Entries:

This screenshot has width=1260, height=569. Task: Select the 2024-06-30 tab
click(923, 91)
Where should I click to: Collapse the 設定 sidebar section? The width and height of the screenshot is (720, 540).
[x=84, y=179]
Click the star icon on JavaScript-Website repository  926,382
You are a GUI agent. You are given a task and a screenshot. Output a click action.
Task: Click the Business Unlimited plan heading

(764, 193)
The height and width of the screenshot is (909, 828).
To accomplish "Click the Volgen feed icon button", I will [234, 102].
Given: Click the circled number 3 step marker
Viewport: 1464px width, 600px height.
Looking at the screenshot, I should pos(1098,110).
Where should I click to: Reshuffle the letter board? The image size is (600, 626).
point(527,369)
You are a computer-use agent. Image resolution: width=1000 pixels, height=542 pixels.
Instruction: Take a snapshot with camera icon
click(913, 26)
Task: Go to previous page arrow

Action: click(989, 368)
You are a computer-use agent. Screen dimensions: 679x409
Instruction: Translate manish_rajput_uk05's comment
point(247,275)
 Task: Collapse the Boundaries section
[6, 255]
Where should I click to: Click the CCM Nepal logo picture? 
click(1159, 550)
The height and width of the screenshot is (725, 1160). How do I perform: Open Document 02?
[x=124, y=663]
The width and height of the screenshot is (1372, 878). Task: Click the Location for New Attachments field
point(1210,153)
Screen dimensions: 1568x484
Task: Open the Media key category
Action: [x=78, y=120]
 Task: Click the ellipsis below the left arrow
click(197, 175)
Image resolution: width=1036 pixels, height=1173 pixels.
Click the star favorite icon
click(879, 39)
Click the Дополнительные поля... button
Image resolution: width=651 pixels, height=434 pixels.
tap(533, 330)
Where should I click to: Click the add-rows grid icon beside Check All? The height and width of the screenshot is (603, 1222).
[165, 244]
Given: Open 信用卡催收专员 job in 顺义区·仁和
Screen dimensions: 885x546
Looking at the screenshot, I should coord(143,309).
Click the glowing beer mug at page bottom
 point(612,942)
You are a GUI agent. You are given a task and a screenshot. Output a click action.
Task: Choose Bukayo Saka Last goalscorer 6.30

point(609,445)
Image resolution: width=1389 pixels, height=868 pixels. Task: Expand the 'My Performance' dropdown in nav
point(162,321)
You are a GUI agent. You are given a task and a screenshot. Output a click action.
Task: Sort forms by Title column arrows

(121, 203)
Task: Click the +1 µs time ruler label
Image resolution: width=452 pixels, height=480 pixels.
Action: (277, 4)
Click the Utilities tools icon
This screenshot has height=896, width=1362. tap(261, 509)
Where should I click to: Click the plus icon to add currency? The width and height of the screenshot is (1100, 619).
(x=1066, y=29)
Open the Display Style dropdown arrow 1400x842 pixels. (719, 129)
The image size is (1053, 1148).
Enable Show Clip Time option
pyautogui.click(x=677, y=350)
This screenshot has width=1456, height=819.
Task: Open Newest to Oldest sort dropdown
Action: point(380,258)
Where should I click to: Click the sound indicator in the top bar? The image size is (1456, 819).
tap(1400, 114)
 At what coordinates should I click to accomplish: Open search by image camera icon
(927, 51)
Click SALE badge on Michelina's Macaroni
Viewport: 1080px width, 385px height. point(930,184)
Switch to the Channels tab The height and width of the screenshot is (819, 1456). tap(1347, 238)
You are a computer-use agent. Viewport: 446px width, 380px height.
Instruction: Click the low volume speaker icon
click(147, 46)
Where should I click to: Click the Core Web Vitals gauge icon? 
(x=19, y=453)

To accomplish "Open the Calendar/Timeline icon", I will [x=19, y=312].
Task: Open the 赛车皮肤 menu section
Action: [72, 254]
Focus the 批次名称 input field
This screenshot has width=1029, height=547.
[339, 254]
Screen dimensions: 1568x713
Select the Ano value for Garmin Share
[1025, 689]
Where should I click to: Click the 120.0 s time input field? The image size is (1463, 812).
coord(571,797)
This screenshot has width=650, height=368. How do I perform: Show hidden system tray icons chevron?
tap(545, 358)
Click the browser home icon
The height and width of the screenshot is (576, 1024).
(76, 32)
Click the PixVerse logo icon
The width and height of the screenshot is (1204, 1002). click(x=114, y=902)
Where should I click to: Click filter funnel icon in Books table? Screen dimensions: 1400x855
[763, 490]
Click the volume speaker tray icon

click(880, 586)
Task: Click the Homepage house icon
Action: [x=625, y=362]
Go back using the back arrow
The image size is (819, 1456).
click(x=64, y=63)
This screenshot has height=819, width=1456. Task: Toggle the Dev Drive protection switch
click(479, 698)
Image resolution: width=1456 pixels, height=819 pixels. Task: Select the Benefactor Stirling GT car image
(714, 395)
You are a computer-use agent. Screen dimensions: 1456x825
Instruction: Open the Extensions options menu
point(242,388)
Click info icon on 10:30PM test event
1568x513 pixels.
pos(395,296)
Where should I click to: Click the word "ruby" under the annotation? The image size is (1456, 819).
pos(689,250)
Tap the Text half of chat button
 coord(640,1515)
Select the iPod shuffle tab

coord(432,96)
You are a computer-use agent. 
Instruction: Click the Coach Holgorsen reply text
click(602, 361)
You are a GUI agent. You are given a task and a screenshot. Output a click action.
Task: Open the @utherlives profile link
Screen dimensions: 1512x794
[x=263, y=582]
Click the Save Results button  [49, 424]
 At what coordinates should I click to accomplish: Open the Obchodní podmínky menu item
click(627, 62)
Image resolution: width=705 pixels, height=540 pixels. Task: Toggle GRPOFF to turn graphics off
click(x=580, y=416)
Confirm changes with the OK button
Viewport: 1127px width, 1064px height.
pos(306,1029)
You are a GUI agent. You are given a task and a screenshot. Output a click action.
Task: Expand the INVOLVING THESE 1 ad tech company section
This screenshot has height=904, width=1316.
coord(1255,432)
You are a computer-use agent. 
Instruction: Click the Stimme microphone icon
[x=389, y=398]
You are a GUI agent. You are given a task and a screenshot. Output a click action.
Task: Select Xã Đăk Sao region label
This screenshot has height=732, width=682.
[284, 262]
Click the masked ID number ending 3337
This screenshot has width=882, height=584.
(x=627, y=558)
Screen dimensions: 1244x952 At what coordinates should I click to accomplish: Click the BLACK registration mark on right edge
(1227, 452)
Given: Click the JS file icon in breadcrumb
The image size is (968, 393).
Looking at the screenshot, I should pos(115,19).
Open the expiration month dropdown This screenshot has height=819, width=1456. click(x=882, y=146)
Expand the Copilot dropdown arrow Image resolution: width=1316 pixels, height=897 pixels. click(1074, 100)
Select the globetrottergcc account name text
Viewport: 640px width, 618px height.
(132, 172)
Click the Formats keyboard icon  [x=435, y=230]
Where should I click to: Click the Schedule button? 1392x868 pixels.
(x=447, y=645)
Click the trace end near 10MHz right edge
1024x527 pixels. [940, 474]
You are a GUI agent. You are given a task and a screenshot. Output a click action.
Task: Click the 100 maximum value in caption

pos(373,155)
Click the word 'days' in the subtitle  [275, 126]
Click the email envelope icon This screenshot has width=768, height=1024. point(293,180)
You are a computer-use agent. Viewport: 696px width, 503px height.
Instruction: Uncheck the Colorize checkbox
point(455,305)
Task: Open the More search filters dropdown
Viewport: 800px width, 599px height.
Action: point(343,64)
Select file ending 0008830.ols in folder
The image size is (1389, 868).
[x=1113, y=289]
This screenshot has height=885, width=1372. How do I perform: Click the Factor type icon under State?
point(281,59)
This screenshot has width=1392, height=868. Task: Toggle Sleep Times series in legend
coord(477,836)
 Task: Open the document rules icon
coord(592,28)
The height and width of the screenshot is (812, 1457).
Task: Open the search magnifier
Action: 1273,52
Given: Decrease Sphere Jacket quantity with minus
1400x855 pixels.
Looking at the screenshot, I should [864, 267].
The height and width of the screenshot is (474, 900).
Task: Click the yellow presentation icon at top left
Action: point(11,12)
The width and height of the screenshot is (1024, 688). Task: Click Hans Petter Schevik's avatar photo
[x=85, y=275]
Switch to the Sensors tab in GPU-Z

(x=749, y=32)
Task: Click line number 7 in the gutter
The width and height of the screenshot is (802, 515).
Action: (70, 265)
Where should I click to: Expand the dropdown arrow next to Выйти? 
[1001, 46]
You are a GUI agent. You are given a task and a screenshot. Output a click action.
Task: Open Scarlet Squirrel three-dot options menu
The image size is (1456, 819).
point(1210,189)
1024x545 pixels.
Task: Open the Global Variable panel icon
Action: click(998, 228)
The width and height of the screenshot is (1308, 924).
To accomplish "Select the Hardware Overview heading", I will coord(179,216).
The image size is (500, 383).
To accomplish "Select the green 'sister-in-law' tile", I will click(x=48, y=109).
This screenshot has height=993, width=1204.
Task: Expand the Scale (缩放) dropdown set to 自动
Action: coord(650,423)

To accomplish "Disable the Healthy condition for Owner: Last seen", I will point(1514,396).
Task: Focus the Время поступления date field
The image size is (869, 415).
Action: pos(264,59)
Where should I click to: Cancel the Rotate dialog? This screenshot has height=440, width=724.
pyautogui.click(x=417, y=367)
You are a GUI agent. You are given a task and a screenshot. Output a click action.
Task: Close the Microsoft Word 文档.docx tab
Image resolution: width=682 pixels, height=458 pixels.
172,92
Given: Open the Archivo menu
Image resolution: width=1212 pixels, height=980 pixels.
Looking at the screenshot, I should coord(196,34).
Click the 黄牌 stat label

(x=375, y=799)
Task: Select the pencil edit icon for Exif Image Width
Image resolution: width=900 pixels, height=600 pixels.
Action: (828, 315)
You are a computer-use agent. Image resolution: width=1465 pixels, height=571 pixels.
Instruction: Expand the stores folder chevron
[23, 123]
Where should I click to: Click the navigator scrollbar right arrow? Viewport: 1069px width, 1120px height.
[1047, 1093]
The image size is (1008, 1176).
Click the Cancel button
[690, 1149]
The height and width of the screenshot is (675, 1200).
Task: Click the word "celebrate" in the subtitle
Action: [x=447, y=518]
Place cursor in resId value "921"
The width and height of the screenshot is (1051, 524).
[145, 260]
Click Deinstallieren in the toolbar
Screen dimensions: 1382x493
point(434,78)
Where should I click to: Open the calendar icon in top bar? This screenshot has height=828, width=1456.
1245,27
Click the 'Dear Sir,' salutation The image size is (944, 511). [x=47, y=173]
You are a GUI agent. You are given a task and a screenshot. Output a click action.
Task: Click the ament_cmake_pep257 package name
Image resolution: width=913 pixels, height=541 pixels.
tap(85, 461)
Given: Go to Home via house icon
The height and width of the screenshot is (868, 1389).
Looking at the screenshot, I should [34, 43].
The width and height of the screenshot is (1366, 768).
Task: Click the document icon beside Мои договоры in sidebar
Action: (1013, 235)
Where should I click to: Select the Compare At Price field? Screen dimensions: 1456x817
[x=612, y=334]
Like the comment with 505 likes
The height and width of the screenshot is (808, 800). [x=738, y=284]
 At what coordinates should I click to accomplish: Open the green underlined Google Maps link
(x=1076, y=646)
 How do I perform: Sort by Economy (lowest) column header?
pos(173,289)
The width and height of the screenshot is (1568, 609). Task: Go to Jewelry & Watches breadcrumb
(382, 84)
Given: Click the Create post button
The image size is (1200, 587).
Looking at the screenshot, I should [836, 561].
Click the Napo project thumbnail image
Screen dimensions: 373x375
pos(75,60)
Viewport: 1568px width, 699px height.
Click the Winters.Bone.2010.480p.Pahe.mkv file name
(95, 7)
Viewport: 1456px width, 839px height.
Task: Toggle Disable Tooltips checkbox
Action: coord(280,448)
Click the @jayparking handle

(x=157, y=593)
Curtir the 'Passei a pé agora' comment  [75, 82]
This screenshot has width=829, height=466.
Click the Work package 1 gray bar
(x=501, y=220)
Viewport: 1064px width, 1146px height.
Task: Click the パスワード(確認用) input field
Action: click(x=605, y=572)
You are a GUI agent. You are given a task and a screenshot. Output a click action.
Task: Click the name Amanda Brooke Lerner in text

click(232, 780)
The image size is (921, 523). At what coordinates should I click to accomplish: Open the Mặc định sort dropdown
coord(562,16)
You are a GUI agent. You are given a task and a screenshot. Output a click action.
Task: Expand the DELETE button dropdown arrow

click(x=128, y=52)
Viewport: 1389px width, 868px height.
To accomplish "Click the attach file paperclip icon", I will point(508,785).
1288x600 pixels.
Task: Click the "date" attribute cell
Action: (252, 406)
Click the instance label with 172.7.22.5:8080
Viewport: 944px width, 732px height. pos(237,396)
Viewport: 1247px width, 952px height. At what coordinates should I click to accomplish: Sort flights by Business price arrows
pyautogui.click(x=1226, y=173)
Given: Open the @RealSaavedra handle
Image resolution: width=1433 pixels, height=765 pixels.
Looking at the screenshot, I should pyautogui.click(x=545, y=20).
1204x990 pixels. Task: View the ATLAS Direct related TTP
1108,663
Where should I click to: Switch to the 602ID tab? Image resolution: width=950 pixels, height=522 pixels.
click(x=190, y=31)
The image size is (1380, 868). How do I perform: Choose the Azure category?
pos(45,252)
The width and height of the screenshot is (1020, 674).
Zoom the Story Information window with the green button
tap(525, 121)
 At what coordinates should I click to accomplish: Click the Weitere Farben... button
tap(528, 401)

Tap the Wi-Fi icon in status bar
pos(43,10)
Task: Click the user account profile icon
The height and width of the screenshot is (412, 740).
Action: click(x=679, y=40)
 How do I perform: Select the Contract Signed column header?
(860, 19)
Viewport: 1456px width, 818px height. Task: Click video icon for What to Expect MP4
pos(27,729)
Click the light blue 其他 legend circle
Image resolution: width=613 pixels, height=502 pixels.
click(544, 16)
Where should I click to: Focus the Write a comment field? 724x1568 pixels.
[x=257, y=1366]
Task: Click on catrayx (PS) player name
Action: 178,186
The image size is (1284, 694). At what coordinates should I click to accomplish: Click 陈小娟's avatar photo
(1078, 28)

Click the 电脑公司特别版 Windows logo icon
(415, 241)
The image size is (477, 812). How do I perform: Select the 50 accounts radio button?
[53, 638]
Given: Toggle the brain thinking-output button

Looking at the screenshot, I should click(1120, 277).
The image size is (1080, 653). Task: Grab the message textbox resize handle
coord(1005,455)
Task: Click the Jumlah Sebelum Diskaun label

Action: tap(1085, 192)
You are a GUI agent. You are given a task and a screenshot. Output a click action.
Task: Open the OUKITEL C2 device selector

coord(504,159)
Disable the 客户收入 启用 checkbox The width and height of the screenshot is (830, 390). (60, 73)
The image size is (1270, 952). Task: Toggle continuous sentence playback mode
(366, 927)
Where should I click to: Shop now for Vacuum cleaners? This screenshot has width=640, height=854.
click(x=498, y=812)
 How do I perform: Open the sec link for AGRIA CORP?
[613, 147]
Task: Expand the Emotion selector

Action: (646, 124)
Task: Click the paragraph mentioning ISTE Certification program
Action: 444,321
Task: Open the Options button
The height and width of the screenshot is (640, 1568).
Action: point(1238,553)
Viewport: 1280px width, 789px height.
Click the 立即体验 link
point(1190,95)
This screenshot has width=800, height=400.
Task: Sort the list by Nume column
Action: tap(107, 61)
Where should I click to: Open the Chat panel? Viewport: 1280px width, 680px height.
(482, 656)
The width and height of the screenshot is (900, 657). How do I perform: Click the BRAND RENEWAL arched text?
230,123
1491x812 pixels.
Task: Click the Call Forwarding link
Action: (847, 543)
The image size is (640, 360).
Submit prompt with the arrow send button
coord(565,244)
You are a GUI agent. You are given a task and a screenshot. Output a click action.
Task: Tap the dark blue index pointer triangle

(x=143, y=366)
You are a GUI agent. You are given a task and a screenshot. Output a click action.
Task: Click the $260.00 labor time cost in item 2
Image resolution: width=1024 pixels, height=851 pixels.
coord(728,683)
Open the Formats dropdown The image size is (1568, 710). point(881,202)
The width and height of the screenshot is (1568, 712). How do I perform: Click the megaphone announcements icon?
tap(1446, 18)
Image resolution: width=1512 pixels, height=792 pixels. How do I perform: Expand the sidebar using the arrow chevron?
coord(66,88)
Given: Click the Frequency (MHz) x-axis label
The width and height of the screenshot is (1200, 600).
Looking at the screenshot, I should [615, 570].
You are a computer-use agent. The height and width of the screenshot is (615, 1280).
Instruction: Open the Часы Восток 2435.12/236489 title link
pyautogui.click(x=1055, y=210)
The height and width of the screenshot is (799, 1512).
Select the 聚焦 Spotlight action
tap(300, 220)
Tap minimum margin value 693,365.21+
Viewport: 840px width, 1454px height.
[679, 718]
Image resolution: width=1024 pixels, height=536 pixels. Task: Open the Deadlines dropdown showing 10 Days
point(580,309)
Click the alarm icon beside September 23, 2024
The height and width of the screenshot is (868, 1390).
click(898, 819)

The exercise:
Show every line of the records above that contains the string "star".

Written response:
Click the star icon on JavaScript-Website repository  926,382
Click the star favorite icon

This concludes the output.